Anita Blake, Vampire Hunter Colletion_ Books 11-15 - Laurell K. Hamilton [62]
“Dolph said the crime scene was on the main road. You won’t miss it, Jason.”
“How can you be sure?”
“Trust me.”
He flashed me another grin, his own blue eyes hidden behind mirrored sunglasses. “I do trust you.”
“What went wrong?” I asked again.
“What were you doing when dawn broke?” he asked, speeding back up and taking the next curve a little faster than I would have liked.
“The ardeur, Asher was feeding, and . . .” I hesitated only for a second, “having sex.”
“With both of them at once,” he said, voice mock serious, “I am so disappointed in you, Anita.”
“Disappointed why?”
“That I wasn’t invited.”
“You are so lucky you’re driving right now.”
He grinned, but didn’t turn away from the road this time. “Why do you think I said it while I was driving?” He slowed. “I see what you meant about not missing it.”
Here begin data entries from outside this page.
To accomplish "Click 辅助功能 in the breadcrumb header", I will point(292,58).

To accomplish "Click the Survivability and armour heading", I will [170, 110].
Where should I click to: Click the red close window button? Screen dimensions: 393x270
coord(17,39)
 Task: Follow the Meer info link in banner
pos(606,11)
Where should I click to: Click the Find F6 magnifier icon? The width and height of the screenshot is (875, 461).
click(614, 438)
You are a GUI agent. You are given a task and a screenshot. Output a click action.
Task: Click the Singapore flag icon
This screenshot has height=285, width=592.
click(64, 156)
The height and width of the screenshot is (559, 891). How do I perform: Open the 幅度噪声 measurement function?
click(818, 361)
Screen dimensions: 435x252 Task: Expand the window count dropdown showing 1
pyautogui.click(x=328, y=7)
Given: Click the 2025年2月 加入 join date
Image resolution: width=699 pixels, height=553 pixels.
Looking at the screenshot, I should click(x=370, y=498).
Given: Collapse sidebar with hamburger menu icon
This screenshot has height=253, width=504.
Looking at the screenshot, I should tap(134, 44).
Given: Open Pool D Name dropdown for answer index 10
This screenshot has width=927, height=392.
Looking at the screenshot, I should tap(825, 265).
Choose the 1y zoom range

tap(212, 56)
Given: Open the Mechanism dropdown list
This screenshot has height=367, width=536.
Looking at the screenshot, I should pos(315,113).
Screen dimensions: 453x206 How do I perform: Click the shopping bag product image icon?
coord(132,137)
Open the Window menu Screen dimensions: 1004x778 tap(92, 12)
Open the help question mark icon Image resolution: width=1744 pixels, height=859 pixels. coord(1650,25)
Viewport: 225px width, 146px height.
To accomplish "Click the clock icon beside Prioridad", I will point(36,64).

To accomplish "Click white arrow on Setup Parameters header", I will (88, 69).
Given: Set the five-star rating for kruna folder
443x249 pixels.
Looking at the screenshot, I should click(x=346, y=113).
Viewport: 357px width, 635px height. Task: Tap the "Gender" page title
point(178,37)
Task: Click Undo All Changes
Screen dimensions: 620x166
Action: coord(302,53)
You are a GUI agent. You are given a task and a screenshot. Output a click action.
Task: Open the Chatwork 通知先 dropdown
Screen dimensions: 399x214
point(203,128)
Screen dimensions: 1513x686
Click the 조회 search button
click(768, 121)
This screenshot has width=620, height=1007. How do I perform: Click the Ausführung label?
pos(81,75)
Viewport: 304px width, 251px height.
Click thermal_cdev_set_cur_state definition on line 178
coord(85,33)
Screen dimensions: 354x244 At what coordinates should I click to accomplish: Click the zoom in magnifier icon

I turned my attention from Jason’s face to the road. Police cars, marked and unmarked, were everywhere. Two emergency vehicles were parked on the edge of the road, which effectively blocked traffic. If we’d been planning to drive farther on, we’d have had to find another way around. But lucky us, we were stopping here.
Jason pulled the Jeep over, driving into the grass in a vain attempt to leave some space for anyone else that might be coming behind us.
A uniformed officer started walking towards us before Jason had turned off the engine. I got my badge out of my suit jacket pocket. I, Anita Blake, vampire executioner, was technically a federal marshal. All vampire hunters that were currently state licensed in the United States had been grandfathered in to federal status, if they could qualify on a shooting range. I’d qualified, and now I was a fed. They were still arguing in Washington, D.C., about whether they’d be able to give us anything more than the pittance that each state pays us per kill, which is not enough so you could afford to do it as a day job. But then, luckily the vampires haven’t gotten so out of hand that any state needed a vampire hunter full time.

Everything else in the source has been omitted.